───── Given entries

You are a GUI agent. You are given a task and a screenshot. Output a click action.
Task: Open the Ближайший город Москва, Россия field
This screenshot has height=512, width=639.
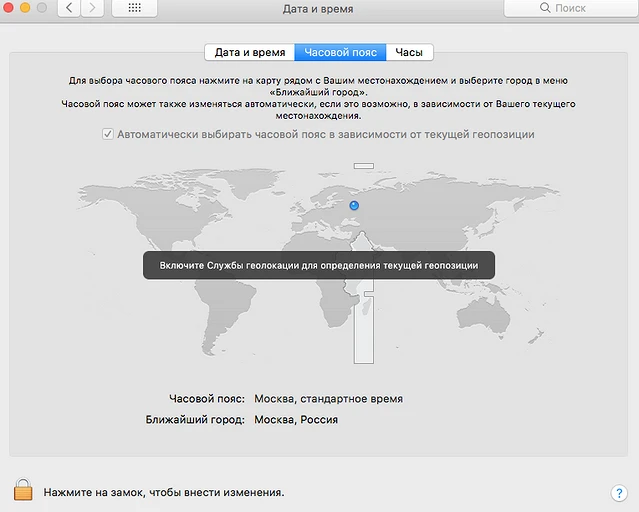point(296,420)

──────────
───── Given entries

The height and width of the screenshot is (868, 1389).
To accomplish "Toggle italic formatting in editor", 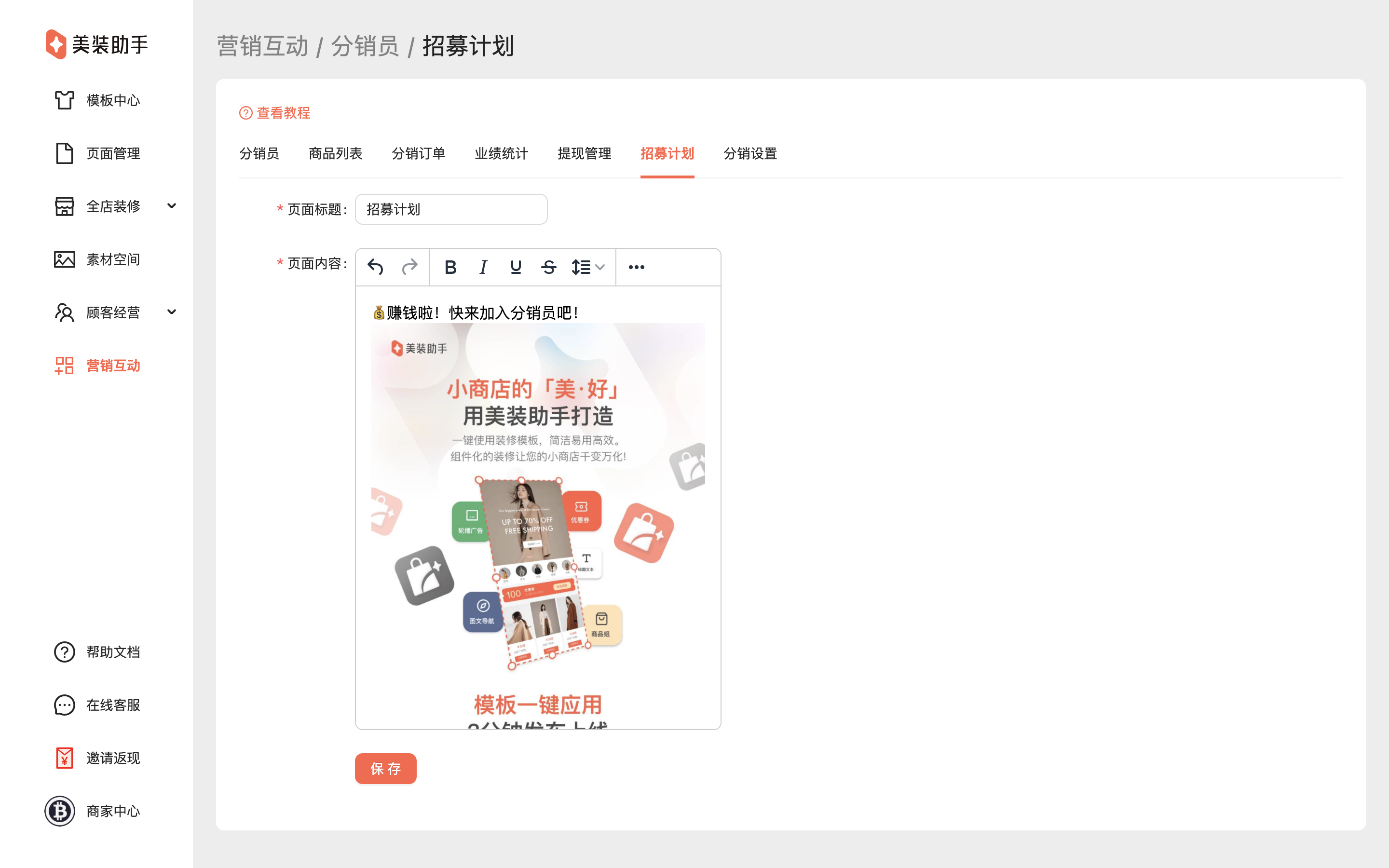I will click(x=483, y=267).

──────────

> [Task instructions] Report each line of the listing above that contains the string "width", copying the line in full.

> [Exercise response]
This screenshot has height=512, width=639.
The height and width of the screenshot is (868, 1389).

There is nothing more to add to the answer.